La Boîte specializes in high-quality French pastries and gourmet sandwiches and offers a full complement of espresso drinks. What sets this little gem apart is the bang for your buck: five-star quality for absolutely average prices. Everything served is genuinely outstanding. La Boîte's stellar French pastries are made by Barrie Cullinan, the pastry chef known for her amazing work at Enoteca/Vespaio, who now runs her own wholesale bakery (www.barriebaking.com). Cullinan supplies La Boîte with croissants, almond croissants, brioche, chocolate brioche, pain au chocolate, sausage brioche, and ham and cheese croissants (ranging in price from $1.95 to $3.50). "Our prices are low," explains Davies, "but we feel that part of the reason we are operating out of, essentially, a trailer, is to lower our overhead, so we can pass that savings on to the customer."
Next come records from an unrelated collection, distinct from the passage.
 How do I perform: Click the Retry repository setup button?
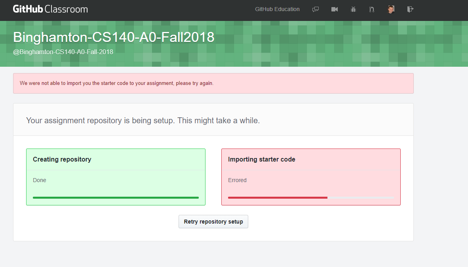click(213, 222)
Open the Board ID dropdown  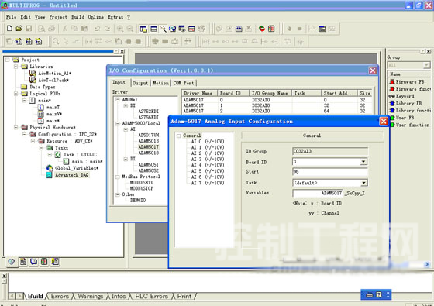tap(363, 162)
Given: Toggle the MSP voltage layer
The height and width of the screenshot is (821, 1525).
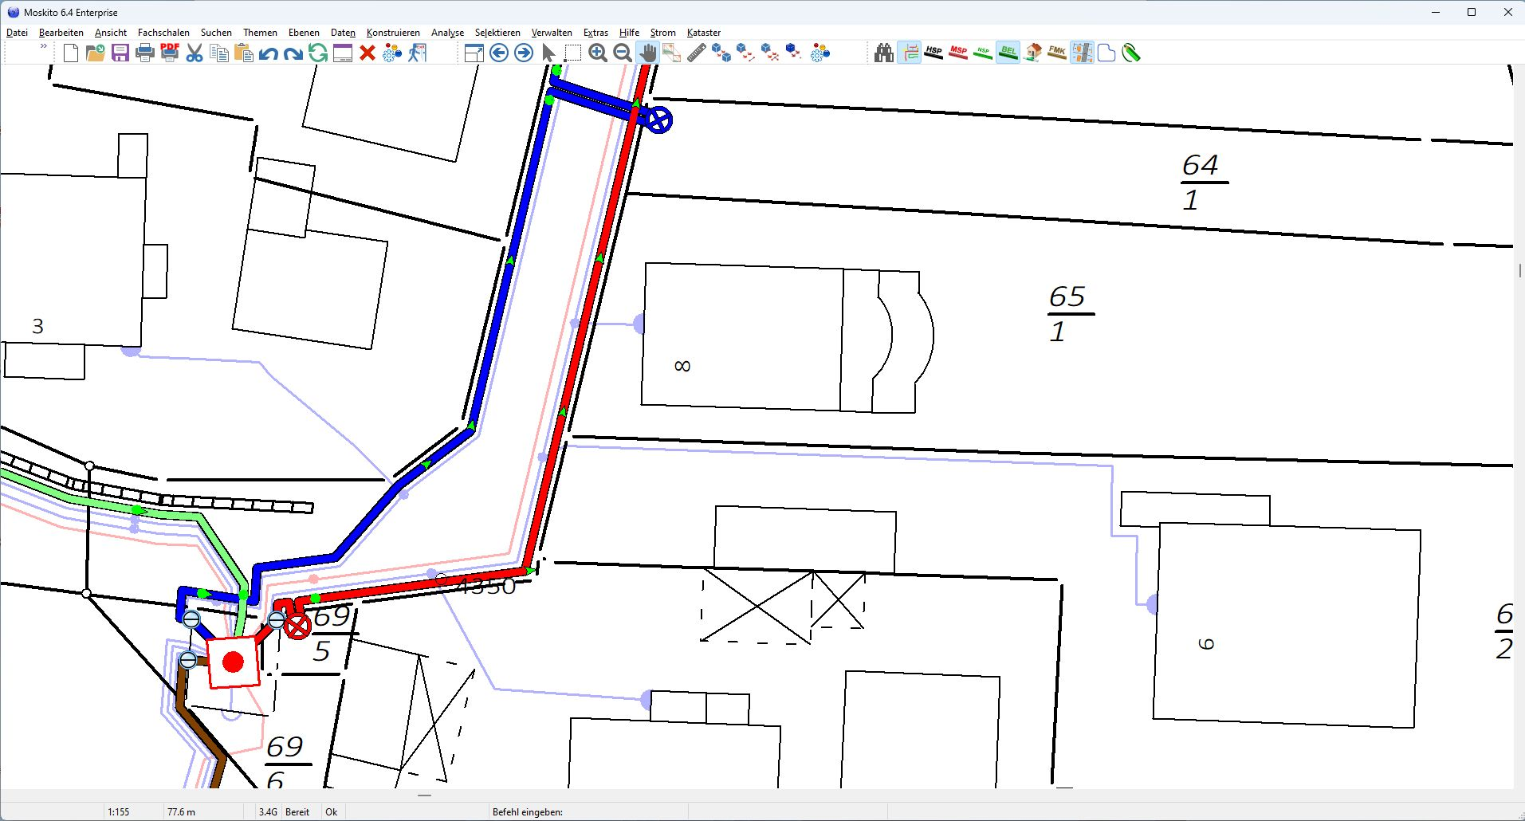Looking at the screenshot, I should click(x=958, y=53).
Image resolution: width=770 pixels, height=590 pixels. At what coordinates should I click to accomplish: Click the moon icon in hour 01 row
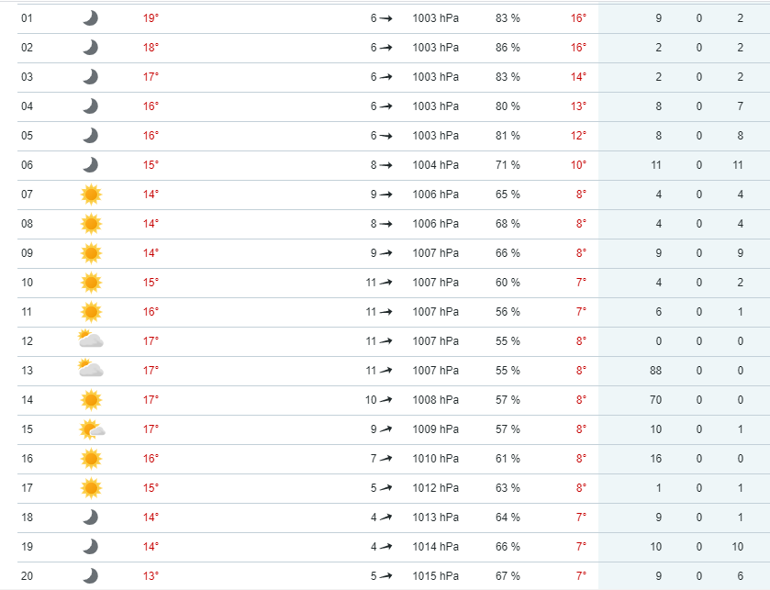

The sandwiches are made by Bereczki and Davies from locally sourced, high-quality ingredients such as Full Quiver Farm cheeses, Richardson Farms meats, and fruits and vegetables from the Downtown and Sunset Valley farmers' markets. Every day La Boîte makes two different sandwiches du jour ($5.95), one of which is always vegetarian. I sampled the feta, roasted red pepper, and mesclun sandwich and the roast beef and Monterey Jack with horseradish mayo. Both were fantastic, elegant symphonies of well-chosen flavors, and the pain au lait rolls they came on (also baked by Cullinan) were simply the best: soft, yet with a good substantial tooth and a fine crumb.
In addition to espresso drinks, La Boîte also offers Topo Chico, Mexican Coke, iced tea, and cold-brewed iced coffee.